Owning an old Airhead is easy.
Keeping an old Airhead running great is the true test.
After tearing both Dellortos down again I found the culprit. On Dellortos there is a 3rd jet. It's neither the idle or the main jet. It protrudes down into the bottom of the float chamber and is always within gas. There is an o-ring that seals it into an indentation in the float chamber. Even though these were fresh build carbs with all new o-rings, seals, etc, the o-ring on the right side had chunked and that chunk had been swallowed into this tiny jet. It could not provide gas. I cleared it out with reverse air stream and put a new o-ring on it. I did the same with the left carb even though it showed no indication of having the same issue. Luckily I had an additional rebuild gasket kit here or I would have been wanting for a simple o-ring. I also double checked the float levels and both were spot on. Double checked the screens on the gas intake and no issues there. Reassembled them and did testing today. The R90S now idols correctly at 950-1050 with the clutch out and there's only a minute drop to around 900 with the clutch in. Same both after initial start and full warmup.

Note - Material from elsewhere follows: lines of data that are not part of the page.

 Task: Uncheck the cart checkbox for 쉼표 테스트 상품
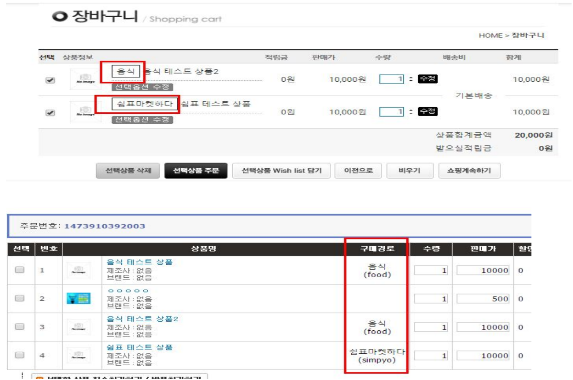point(50,113)
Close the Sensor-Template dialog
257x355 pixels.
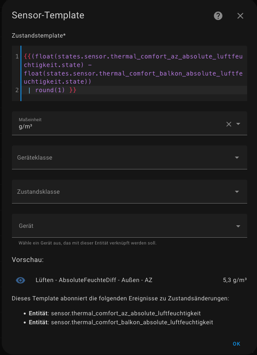pyautogui.click(x=240, y=16)
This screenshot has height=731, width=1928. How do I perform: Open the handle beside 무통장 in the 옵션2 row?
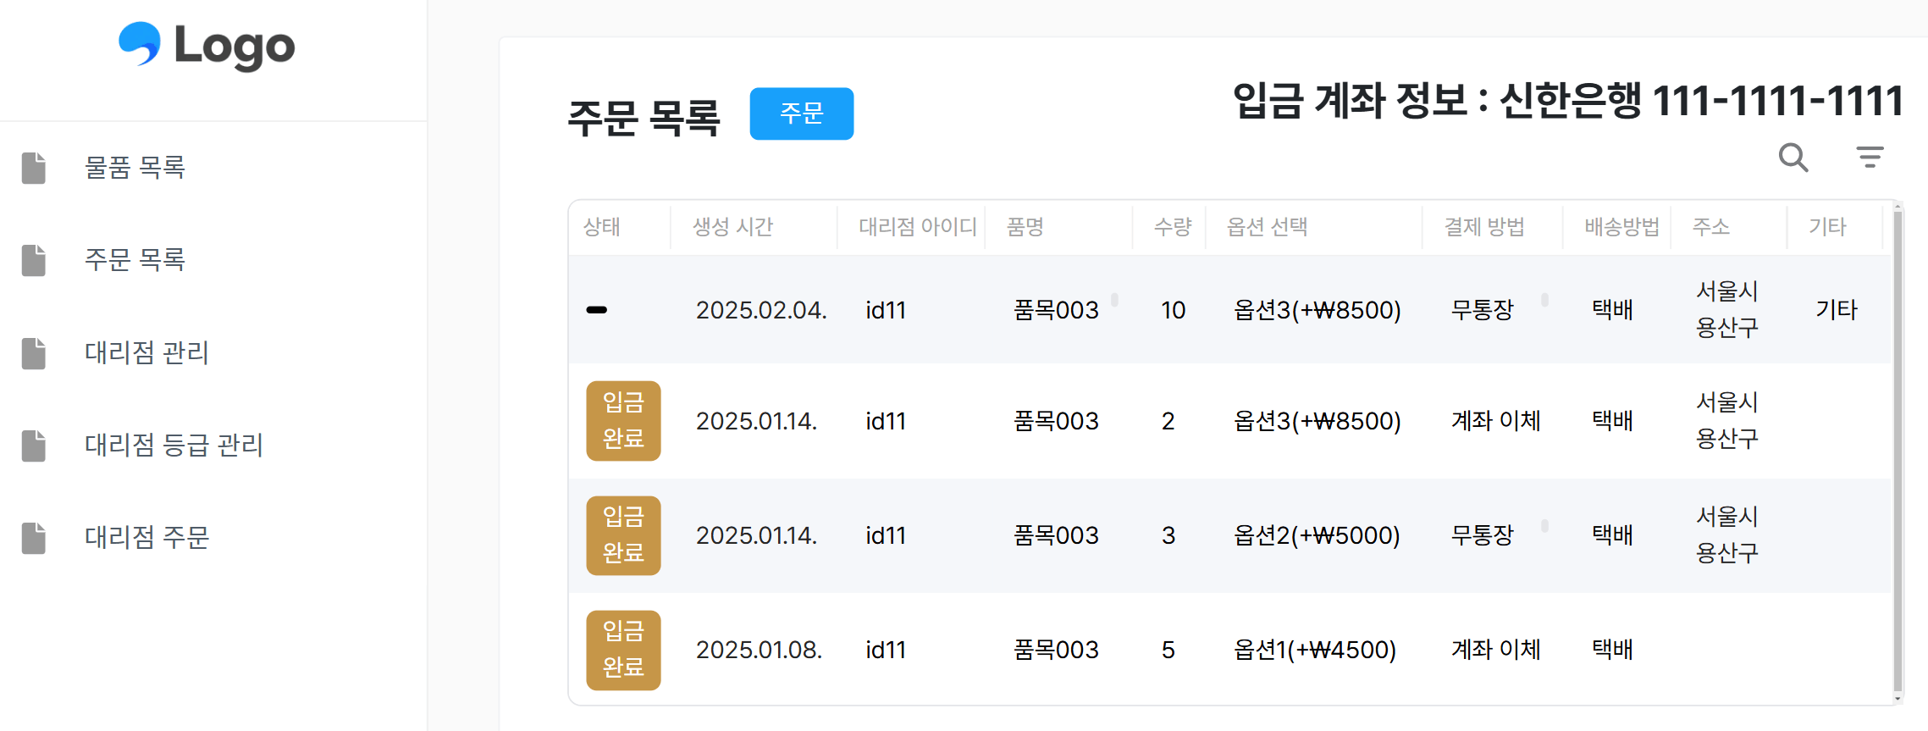[x=1546, y=526]
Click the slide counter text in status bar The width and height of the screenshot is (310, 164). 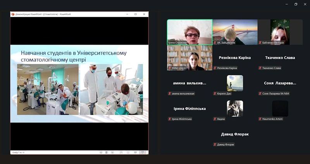click(18, 152)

Like you I have many years (more than I'd like to remember at times) with Bings going back to my R67, /2's, /5's and forward. In the last 35 plus years this is only the 2nd time I've dealt with Dellortos. Great for speed but quite a different animal from the Bings. Never too old to gain new experience with these fantastic and challenging Airheads!
Thanks for the responses and suggestions. Time to go give this restoration a real workout!
larry m
Just goes to show what Sherlock Holmes said 100 years ago is still true... "When you have eliminated the impossible, whatever remains, however improbable, must be the truth."
That jet is the slow speed jet, and the engine was incapable of idling properly with it blocked.
Glad you found it. Enjoy your R90S !!
Owning an old Airhead is easy.
Keeping an old Airhead running great is the true test.